练习爬虫多线程的使用

import threading
import requests
import json
from lxml import html
etree = html.etree
import time
from queue import Queue

#用来存放采集线程
clist = []
#用来存放解析线程
jlist = []


#采集线程
class CrawlThread(threading.Thread):
    def __init__(self, name,page_queue,data_queue):
        super(CrawlThread, self).__init__()
        self.name = name
        self.page_queue = page_queue
        self.data_queue = data_queue
        self.url = 'http://www.fanjian.net/jiantu-{}'
        self.headers = {'User-Agent': 'Mozilla/5.0 (Windows NT 10.0; WOW64) AppleWebKit/537.36 (KHTML, like Gecko) Chrome/65.0.3325.181 Safari/537.36',}


    def run(self):
        print("{}......线程启动".format(self.name))
        while 1:#线程一直跑
        #判断采集线程何时退出
            if self.page_queue.empty():
                break
        #从队列中取出页码
            page = self.page_queue.get()
            #拼接url,发送请求
            url = self.url.format(page)
            r = requests.get(url,headers=self.headers)
            #将响应内容存放到data_queue中
            self.data_queue.put(r.text)
        print("{}......线程结束".format(self.name))


#解析线程
class ParseThread(threading.Thread):
    def __init__(self,name,data_queue,fp,lock):
        super(ParseThread, self).__init__()
        self.name = name
        self.data_queue = data_queue
        self.fp = fp
        self.lock = lock


    def run(self) -> None:
        print("{}......线程启动".format(self.name))
        while 1:#线程一直跑
            #线程何时结束
            # if self.data_queue.empty():
            #     break
            #从data_queue中取一页数据
            try:
                data = self.data_queue.get(True,10)
        #解析数据
                self.parse_content(data)
            except Exception as e:
                break
        print("{}......线程结束".format(self.name))

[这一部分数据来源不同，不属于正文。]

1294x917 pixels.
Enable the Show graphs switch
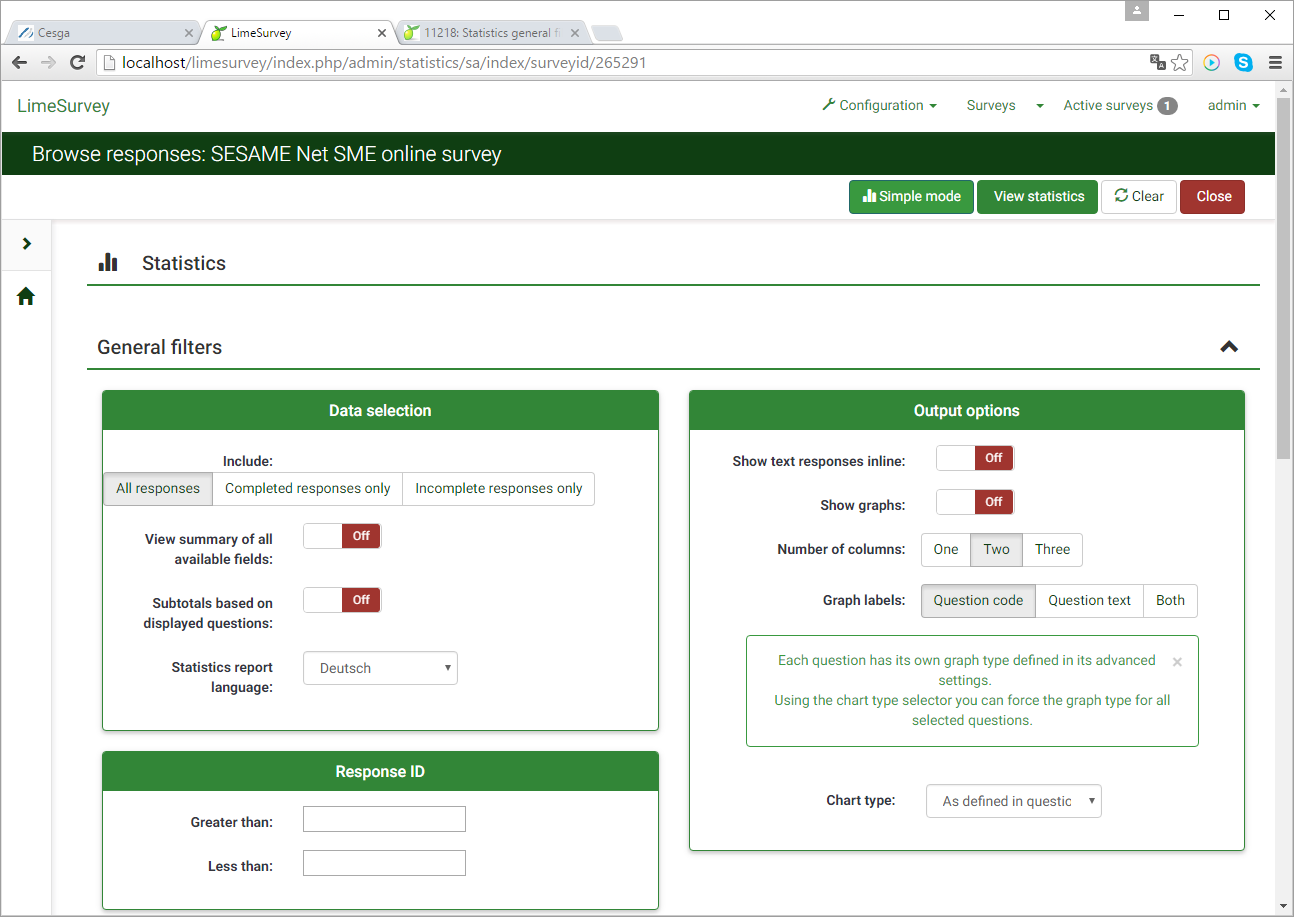(x=975, y=502)
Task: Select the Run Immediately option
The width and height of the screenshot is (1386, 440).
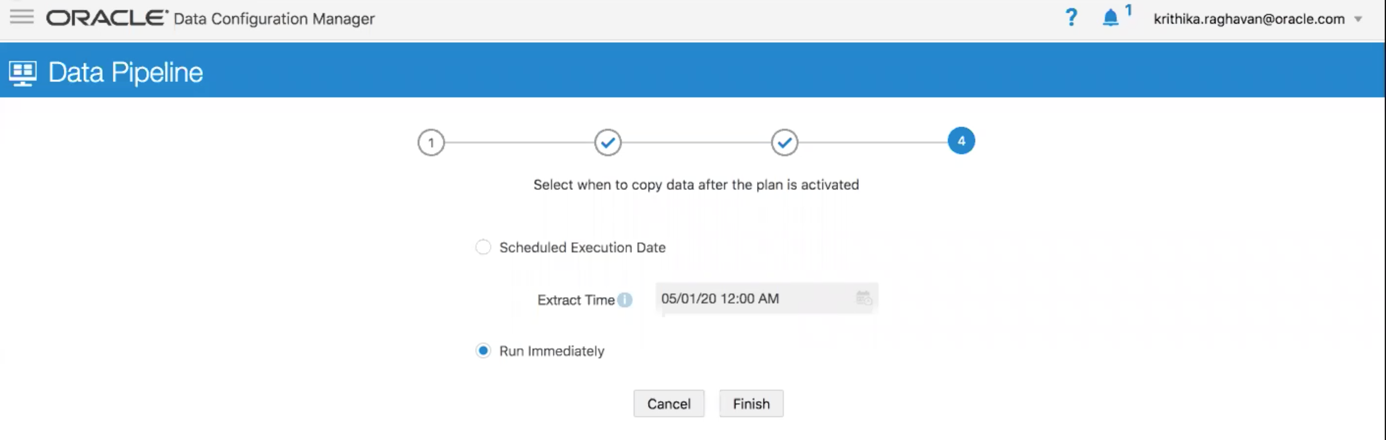Action: tap(483, 351)
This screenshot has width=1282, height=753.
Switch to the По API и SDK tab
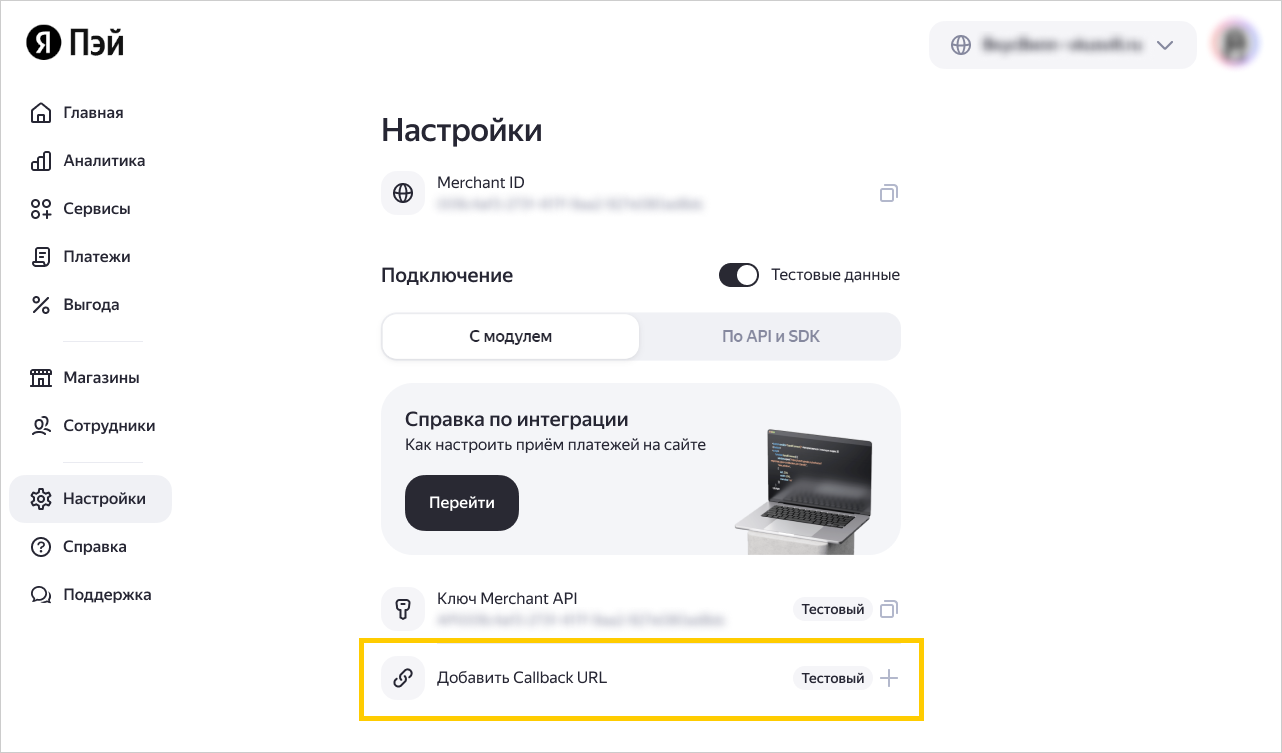click(x=770, y=336)
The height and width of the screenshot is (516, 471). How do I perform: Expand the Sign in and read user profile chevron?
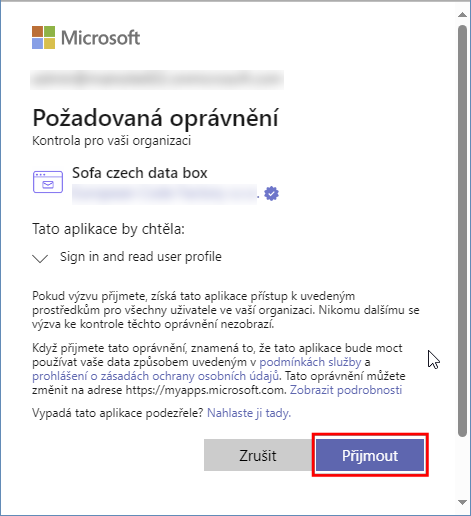pos(40,258)
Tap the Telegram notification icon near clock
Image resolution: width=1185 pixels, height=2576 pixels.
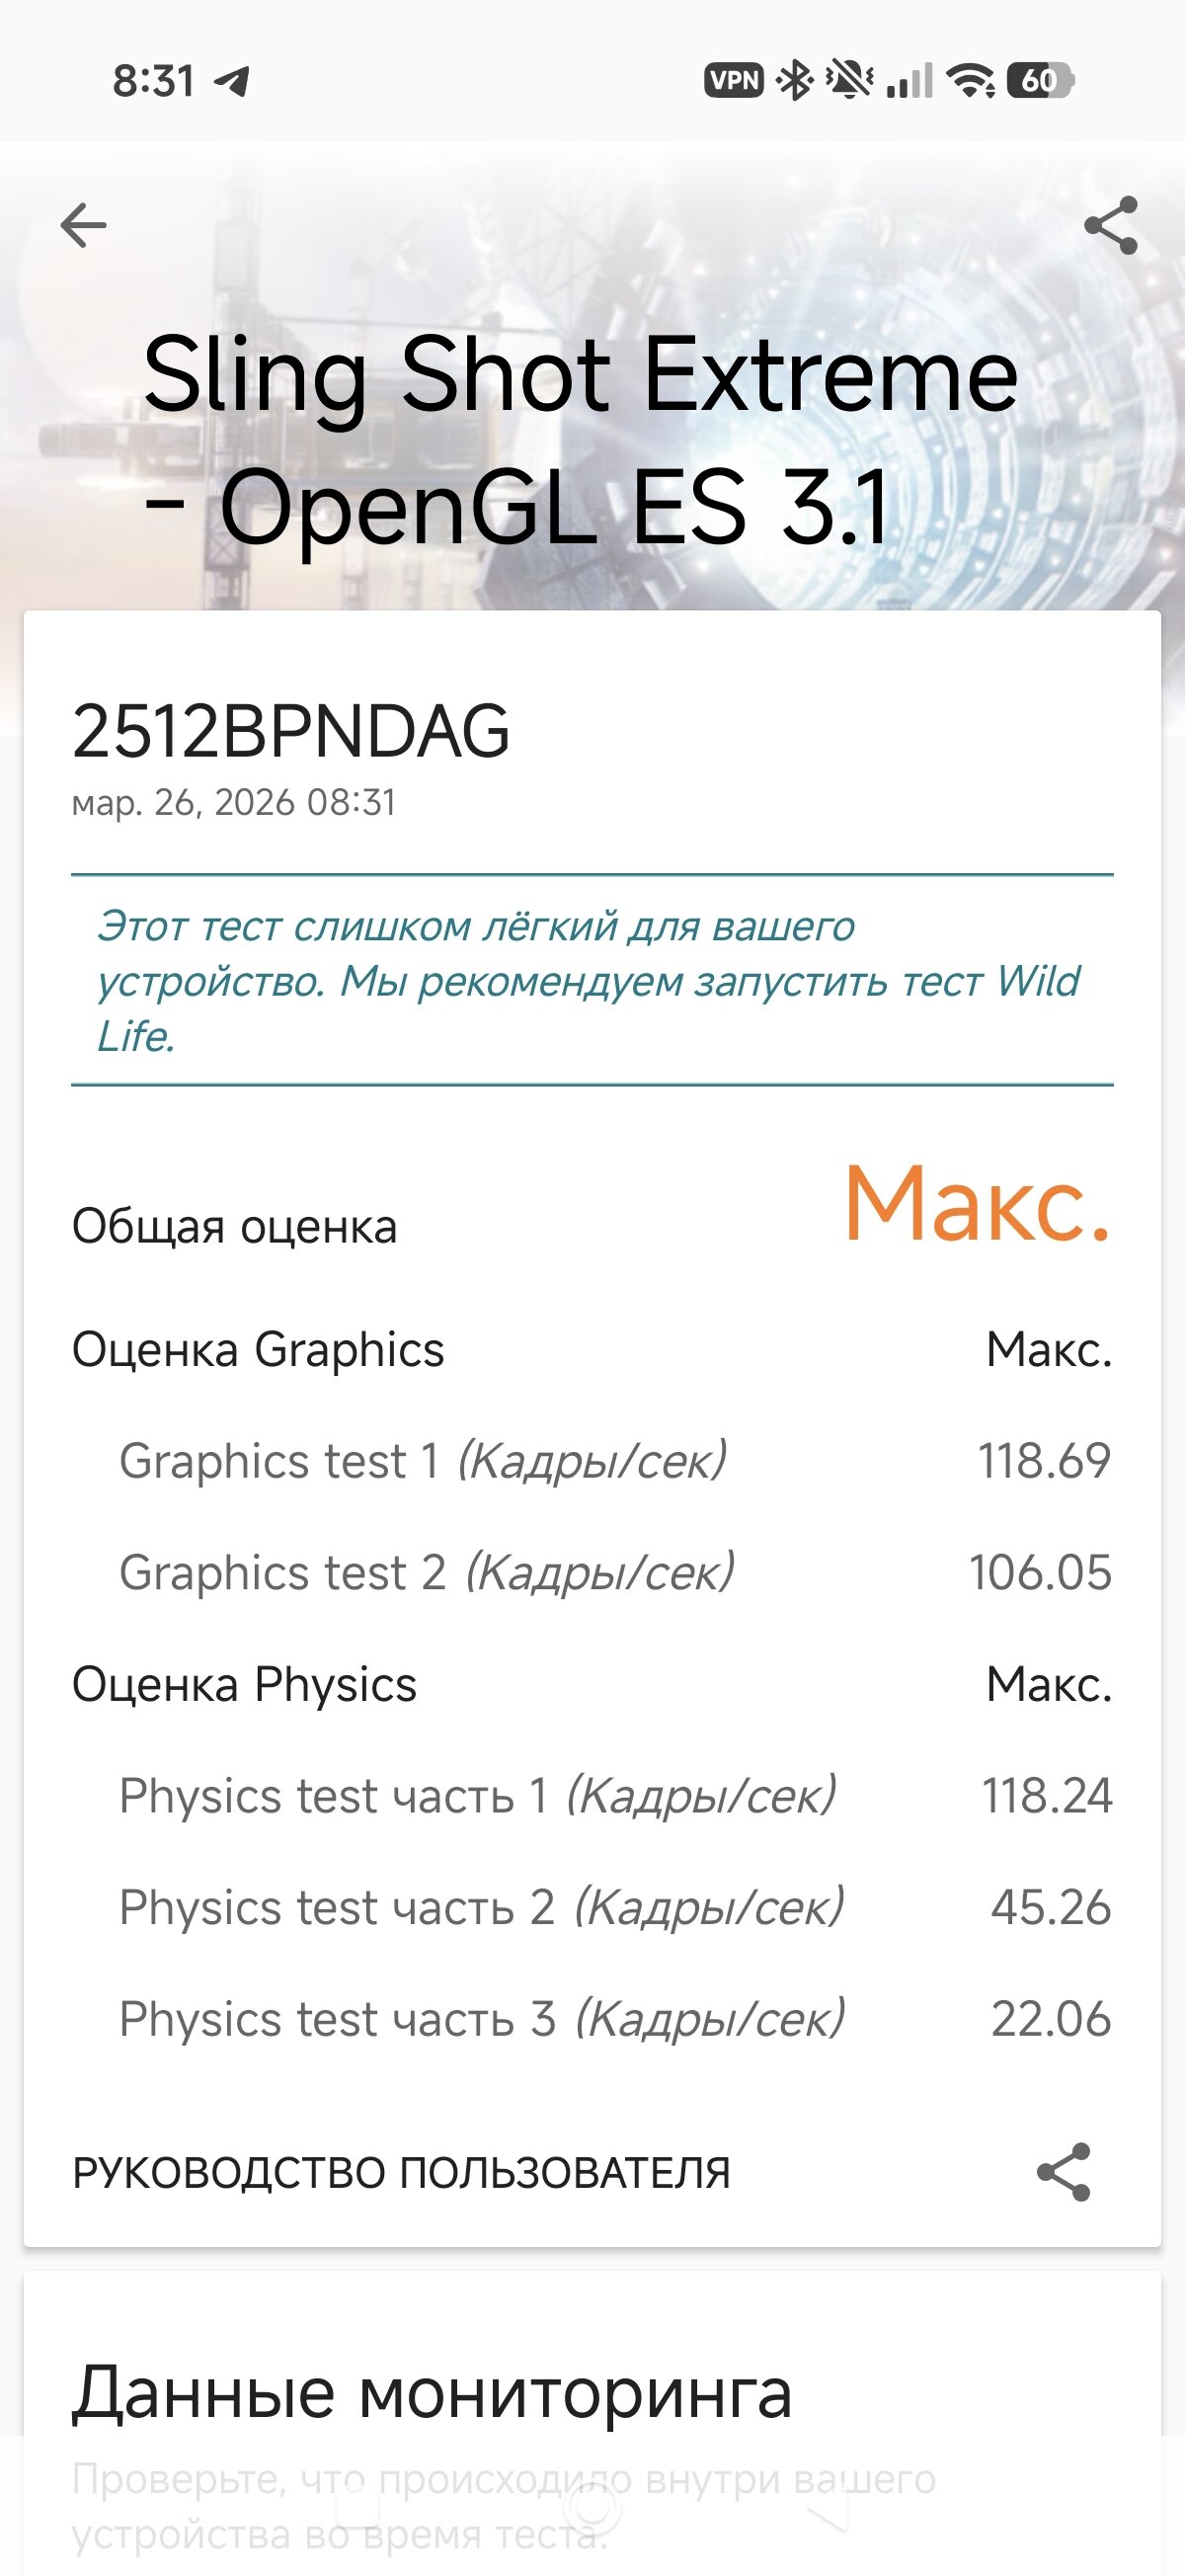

    def parse_content(self, data):
        tree = etree.HTML(data)
        items = []
        # 先查找所有的li,再查找各自的
        lilist = tree.xpath('//ul[@class="cont-list"]//li')
        for i in lilist:
            # 获取图片标题
            title = tree.xpath('.//h2/a/text()')[0]
            # 获取图片
            imag = tree.xpath('.//p/img/@data-src')[0]
            item = {
                '标题': title,
                '图片': imag,
            }
            items.append(item)
        # 写到文件中
        # 先上锁,再写
        self.lock.acquire()
        # 写
        self.fp.write(json.dumps(items, ensure_ascii=False) + '\n')
        # 解锁
        self.lock.release()

#队列函数
def create_queue():
    #创建页码队列
    page_queue = Queue()
    for page in range(1,11):
        page_queue.put(page)
    #创建内容队列,等会儿用的时候再放东西
    data_queue = Queue()
    return page_queue,data_queue


#创建采集线程
def create_crawl_tread(page_queue,data_queue):
    crawl_name = ['采集线程1','采集线程2','采集线程3']
    for name in crawl_name:
        tcrawl = CrawlThread(name,page_queue,data_queue)
        clist.append(tcrawl)

#创建解析线程
def create_parse_thread(data_queue,fp,lock):
    parse_name = ['解析线程1','解析线程2','解析线程3']
    for name in parse_name:
        tparse = ParseThread(name,data_queue,fp,lock)
        jlist.append(tparse)

def main():
    #创建队列函数
    page_queue, data_queue = create_queue()
    #创建文件
    fp = open('jian.json','w',encoding='utf8')
    #创建锁
    lock = threading.Lock()
    #创建采集线程
    create_crawl_tread(page_queue,data_queue)
    #休息一下防止队列开始为空程序停止
    time.sleep(3)
    #创建解析线程
    create_parse_thread(data_queue,fp,lock)
    #创建所有采集线程
    for tcrawl in clist:
        tcrawl.start()
    #创建所有解析线程
    for tparse in jlist:
        tparse.start()

    #主线程等待子线程结束
    for tcrawl in clist:
        tcrawl.join()
    for tparse in clist:
        tparse.join()
    #关闭文件
    fp.close()
    print('主线程子线程全部结束')
if __name__ == '__main__':
    main()